Emergency-room physicians at smaller hospitals on the Island, including Saanich Peninsula, are being called on this week to fill shifts in late May and June on an “urgent basis.”
If 16 open shifts in late May and June go unfilled, overnight closings might be required, Saanich Peninsula ER physician Dr. Jeff Unger said, noting the summer and fall look even worse, “with insufficient staffing for up to 30 per cent of our shifts.”
Unger said the hospital has been “scraping by month to month” since last fall, with last-minute coverage by a dwindling staff of physicians working more shifts, out-of-province emergency physicians flying in for short periods, or non-emergency-certified family physicians filling in.
Two of the hospital’s emergency physicians recently left for early retirement and two are now off for personal health reasons, “all attributable to burnout from the last several years of being pushed beyond sustainability,” Unger said.
Saanich Peninsula has been recruiting emergency physicians for a year and a half, yet six new full-time physicians are still needed, he said.
Unger said the current crisis stems from inadequate human resources and increasing patient volumes over the past two years.
B.C. Health Minister Adrian Dix, making an announcement about cancer care on Monday, said the province is working with hospitals across the province to address the issues, which have also been experienced by Langley Memorial and Surrey Memorial hospital emergency departments on the Lower Mainland.
Dix noted the province has hired 38,000 net new health care workers since 2017 and has made significant investments in primary care.
Unger said there are too few beds for the increasing number of people seeking care, an aging population, and people with chronic disease experiencing worsening illness post-pandemic. The result has long been called “bed block,” where admitted patients with nowhere to go remain in emergency department beds.
“This has been a growing issue for decades, but far worse now,” said Unger.
At Saanich Peninsula Hospital, for example, hospital capacity averaged 115 per cent in 2022-23, which Unger called “the worst ever.” At times, it was as high as 150 per cent, he said.
The average admitted patient waited 24 hours for an inpatient bed, “again the worst ever,” said Unger.
It’s not uncommon at Saanich Peninsula to have emergency department waits of up to 11 to 12 hours, with no chairs or space in the waiting room, he said.
Despite “rapid response” and “code orange” disaster protocols for such situations in all hospitals across B.C., “there seems to be very limited cultural, operational and leadership motivation to instituting these on a regular or robust manner,” said Unger. The reason in part is because of its daily occurrence and a “learned helplessness” that’s developed.
The Doctors of B.C. section of emergency medicine said last week that health authorities must empower physicians and nurses to call a “code orange” — a signal to move patients into other areas of the hospital when the emergency department reaches critical limits for admitted patients.

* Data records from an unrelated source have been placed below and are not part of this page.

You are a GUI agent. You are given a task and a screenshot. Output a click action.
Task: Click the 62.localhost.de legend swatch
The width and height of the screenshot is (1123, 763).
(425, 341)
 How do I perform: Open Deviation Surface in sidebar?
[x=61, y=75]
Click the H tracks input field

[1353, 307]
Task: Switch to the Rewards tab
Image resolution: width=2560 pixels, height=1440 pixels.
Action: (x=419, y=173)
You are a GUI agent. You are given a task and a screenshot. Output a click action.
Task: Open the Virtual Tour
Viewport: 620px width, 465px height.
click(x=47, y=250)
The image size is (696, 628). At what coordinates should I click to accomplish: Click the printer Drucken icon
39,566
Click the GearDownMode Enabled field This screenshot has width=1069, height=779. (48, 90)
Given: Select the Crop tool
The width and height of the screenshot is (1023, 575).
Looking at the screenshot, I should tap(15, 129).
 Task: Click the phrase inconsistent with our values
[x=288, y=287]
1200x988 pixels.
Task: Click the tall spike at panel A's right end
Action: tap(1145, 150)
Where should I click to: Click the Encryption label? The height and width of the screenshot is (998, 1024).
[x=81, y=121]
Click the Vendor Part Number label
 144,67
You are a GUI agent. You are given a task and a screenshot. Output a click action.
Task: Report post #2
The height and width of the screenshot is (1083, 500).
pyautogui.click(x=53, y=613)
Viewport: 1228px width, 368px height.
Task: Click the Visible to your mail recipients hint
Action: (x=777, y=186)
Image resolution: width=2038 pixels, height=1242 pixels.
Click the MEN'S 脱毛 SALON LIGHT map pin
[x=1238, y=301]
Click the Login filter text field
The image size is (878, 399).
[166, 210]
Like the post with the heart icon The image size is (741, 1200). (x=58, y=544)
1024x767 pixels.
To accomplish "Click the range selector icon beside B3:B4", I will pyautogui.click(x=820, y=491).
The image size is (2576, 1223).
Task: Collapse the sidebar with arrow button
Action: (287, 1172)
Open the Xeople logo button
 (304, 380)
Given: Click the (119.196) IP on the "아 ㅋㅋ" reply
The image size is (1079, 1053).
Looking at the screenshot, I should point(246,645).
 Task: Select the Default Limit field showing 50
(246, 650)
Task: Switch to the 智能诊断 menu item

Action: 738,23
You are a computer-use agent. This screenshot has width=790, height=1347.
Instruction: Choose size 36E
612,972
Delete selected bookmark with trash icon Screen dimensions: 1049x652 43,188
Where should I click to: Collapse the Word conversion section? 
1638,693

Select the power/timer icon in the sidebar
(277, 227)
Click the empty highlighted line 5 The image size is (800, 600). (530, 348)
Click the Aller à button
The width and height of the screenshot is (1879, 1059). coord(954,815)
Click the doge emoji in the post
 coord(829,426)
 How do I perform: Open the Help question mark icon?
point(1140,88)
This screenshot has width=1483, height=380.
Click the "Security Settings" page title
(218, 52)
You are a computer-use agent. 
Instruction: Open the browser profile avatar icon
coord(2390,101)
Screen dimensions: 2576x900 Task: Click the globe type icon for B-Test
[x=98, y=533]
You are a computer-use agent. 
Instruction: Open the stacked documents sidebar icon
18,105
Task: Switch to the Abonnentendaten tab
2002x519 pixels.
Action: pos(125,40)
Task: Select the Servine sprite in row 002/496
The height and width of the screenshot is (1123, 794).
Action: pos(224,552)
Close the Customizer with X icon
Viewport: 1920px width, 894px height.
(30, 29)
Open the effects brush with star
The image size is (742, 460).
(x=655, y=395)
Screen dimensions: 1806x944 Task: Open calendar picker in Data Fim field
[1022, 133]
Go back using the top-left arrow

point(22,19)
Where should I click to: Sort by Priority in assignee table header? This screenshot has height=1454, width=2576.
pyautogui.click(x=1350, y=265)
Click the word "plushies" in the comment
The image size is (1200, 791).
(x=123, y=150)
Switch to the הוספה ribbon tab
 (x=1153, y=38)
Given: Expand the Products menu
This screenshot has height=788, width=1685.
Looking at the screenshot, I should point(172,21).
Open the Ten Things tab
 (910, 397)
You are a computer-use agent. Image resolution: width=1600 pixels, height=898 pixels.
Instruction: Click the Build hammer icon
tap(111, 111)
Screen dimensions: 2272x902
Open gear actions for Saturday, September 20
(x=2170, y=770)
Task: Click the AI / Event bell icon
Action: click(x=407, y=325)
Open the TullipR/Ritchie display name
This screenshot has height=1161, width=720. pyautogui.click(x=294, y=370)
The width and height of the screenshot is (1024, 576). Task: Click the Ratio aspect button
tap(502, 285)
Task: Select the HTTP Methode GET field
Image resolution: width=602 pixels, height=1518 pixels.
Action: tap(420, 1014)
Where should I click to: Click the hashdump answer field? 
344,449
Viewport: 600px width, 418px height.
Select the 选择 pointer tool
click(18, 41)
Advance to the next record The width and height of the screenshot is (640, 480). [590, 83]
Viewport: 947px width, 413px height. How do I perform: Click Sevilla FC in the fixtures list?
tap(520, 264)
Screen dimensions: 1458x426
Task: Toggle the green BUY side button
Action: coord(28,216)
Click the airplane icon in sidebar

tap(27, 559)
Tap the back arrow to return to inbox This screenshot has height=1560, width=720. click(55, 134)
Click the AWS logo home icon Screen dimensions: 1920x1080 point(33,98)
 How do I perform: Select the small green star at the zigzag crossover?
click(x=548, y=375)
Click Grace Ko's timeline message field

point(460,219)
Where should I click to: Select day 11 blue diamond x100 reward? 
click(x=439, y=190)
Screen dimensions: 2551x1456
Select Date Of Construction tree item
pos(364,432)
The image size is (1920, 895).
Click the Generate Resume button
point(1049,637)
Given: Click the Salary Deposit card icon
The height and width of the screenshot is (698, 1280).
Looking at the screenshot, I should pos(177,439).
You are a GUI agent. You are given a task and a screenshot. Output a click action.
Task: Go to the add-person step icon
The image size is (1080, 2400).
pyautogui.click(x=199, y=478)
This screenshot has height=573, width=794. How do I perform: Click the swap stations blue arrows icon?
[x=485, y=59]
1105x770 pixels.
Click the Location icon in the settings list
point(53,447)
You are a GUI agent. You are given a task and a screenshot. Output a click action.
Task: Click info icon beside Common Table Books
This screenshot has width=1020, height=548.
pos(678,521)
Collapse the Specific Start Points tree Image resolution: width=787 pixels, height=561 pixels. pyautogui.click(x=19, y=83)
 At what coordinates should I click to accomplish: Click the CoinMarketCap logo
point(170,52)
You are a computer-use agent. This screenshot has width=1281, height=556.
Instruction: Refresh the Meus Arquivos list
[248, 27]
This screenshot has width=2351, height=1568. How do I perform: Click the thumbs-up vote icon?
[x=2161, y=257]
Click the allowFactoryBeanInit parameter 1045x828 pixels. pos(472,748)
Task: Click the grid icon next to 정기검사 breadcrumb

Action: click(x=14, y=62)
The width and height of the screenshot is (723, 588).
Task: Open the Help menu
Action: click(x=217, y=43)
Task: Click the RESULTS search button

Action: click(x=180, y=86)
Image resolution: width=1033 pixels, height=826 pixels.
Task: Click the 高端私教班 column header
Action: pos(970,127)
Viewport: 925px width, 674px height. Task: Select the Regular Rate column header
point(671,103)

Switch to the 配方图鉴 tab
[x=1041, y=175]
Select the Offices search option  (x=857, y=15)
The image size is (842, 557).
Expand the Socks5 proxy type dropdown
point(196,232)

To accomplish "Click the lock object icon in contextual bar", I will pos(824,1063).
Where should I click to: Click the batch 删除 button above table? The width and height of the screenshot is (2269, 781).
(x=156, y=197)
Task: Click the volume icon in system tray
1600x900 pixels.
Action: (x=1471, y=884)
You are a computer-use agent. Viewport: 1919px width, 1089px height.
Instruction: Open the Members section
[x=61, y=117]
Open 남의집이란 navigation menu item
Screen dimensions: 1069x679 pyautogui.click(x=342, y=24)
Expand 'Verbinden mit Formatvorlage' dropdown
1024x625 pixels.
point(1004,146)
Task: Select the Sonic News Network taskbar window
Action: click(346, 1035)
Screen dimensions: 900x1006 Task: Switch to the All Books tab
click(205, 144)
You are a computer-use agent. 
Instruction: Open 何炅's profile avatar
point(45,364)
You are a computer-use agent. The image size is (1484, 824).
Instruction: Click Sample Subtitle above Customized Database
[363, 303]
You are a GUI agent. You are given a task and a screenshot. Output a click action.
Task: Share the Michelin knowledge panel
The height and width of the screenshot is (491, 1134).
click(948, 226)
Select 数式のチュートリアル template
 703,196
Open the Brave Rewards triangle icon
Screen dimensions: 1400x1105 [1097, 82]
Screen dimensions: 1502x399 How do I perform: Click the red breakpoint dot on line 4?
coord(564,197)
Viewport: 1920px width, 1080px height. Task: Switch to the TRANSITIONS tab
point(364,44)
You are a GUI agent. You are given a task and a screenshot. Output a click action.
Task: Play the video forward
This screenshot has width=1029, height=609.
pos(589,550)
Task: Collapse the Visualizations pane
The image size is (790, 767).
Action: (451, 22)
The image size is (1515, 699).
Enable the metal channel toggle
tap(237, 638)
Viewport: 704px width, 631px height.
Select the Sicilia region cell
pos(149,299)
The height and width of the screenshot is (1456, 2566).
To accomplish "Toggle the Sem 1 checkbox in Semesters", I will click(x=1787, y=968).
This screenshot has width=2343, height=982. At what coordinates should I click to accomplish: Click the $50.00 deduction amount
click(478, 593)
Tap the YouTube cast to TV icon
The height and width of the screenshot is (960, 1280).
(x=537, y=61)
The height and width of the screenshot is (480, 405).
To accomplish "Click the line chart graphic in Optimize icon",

Unger argues there has not been enough baseline funding to staff hospitals and emergency departments, and that retirements have been excessive, leaving remaining health care workers with burnout.
“This is every part of the care team — cleaners, unit clerks, lab and medical imaging tech, care aids, nurses, and physicians,” said Unger.
Saanich Peninsula has also been using “agency nurses” to fill in almost half the nursing shifts over the last year.
On May 13, there were two nurses on shift overnight at the 18-bed emergency department who were also responsible for any critically ill inpatients on the wards and any cardiac arrests in the hospital, he said.
Emergency department patient volumes at Saanich Peninsula have increased 30 per cent since 2019-2020, and May of this year has been the busiest on record. Unger said it’s already 15 per cent more than the average last year, and 45 per cent above pre-COVID levels. “Many days now we care for 70 per cent more emergency department patients than pre-COVID.”
Unger argues that increased patient volumes are attributable to inadequate primary care, limited capacity for urgent visits, “inefficient” Urgent and Primary Care Centes, an aging population, and poor preventative care.
Unger expects the province’s new longitudinal primary care model introduced in February to increase payments for family doctors to alleviate many of the primary-care problems in the coming years, saying that that if UPCCs were run more efficiently, they, too, might help.